Loss of regulation by sympathetic hepatic nerves of liver metabolism and haemodynamics in chronically streptozotocin-diabetic rats.

The consequences of autonomic diabetic neuropathy, a common complication of chronic diabetes mellitus, have been studied mainly with regard to heart and stomach function. Since the autonomic nervous system also regulates liver carbohydrate metabolism and haemodynamics via hepatic nerves, it was the purpose of this study to examine the function of hepatic nerves in chronically diabetic rats. Diabetes was induced by i.p. injection of streptozotocin. Rat livers were perfused via both portal vein and hepatic artery. Hepatic nerves were stimulated for 2 min using a platinum electrode placed around the portal vein and the hepatic artery; in an additional stimulation phase noradrenaline was infused into the portal vein.
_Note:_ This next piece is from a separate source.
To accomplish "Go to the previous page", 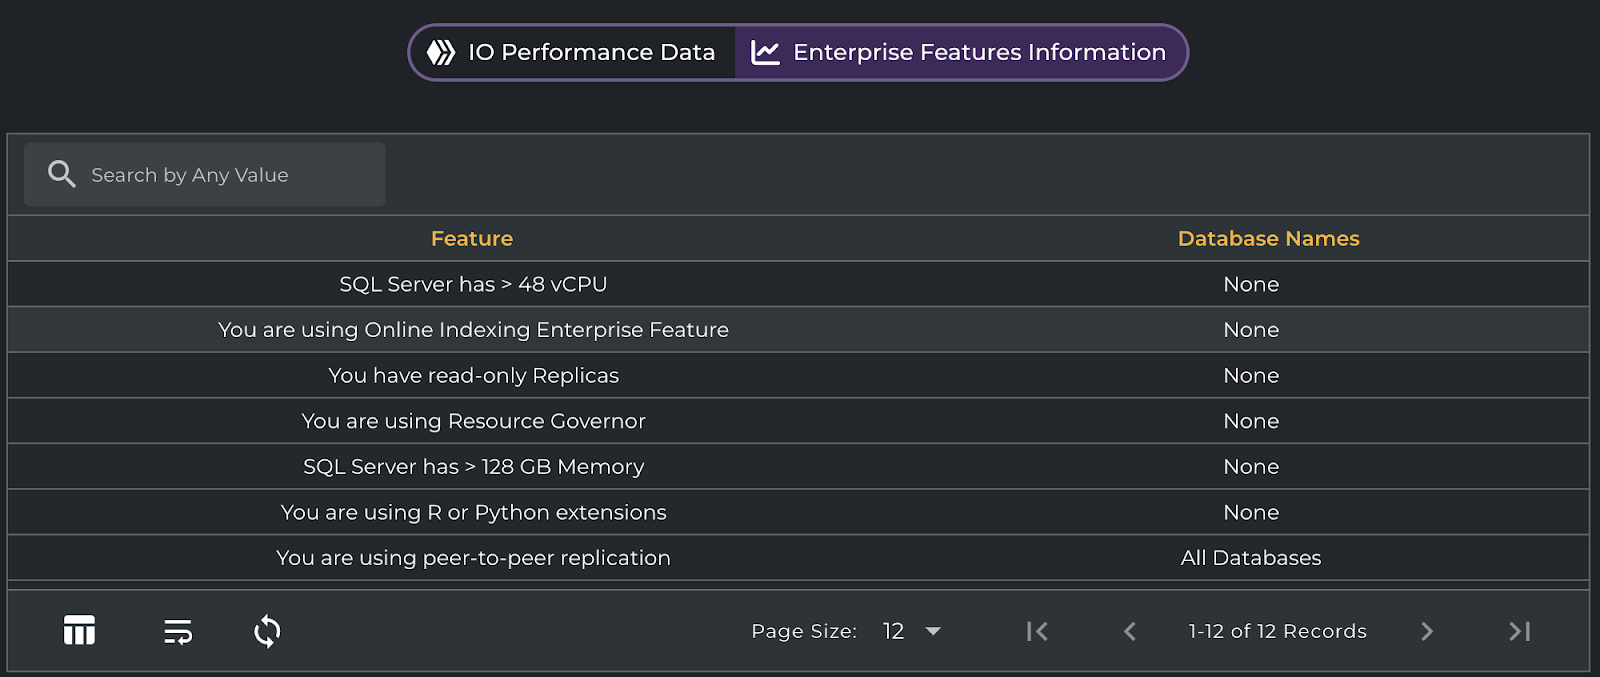I will tap(1130, 631).
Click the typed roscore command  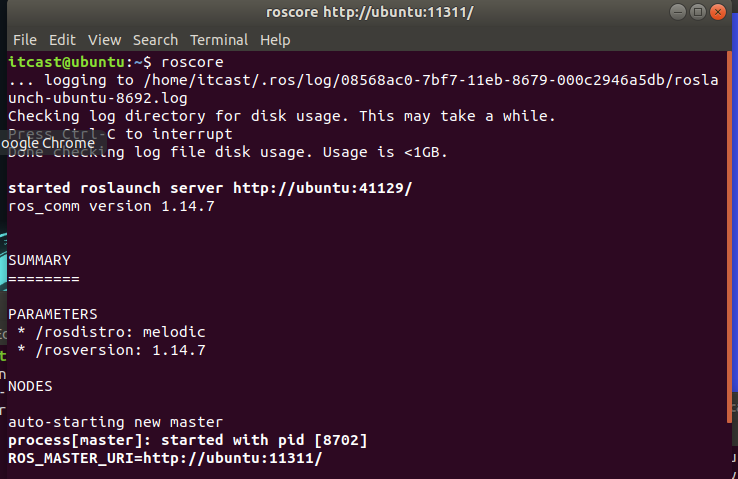pos(193,62)
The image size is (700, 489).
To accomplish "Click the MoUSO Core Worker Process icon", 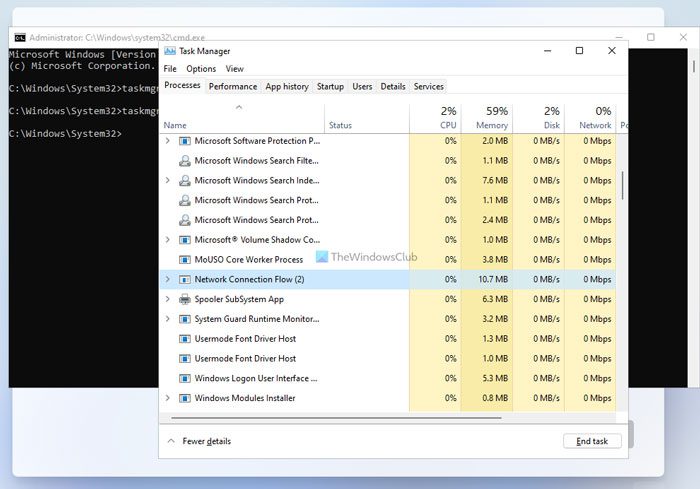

Stimulation of hepatic nerves as well as portal noradrenaline infusion increased hepatic glucose output and reduced flow in control and in acutely (48-h) diabetic animals, which still had almost normal glycogen content. In addition stimulation also caused an overflow of noradrenaline into the caval vein. However, nerve stimulation neither increased glucose output nor decreased flow in 4-month diabetic rats. In these rats noradrenaline overflow was nearly completely abolished and hepatic glycogen content was markedly depleted. Portal noradrenaline infusion in chronically diabetic rats reduced flow to a similar extent as in controls, yet the increase in glucose output was diminished. The lack of nerve stimulation-dependent glucose output, flow reduction and noradrenaline overflow is indicative of a profound loss of function of hepatic autonomic nerves in chronically diabetic rats.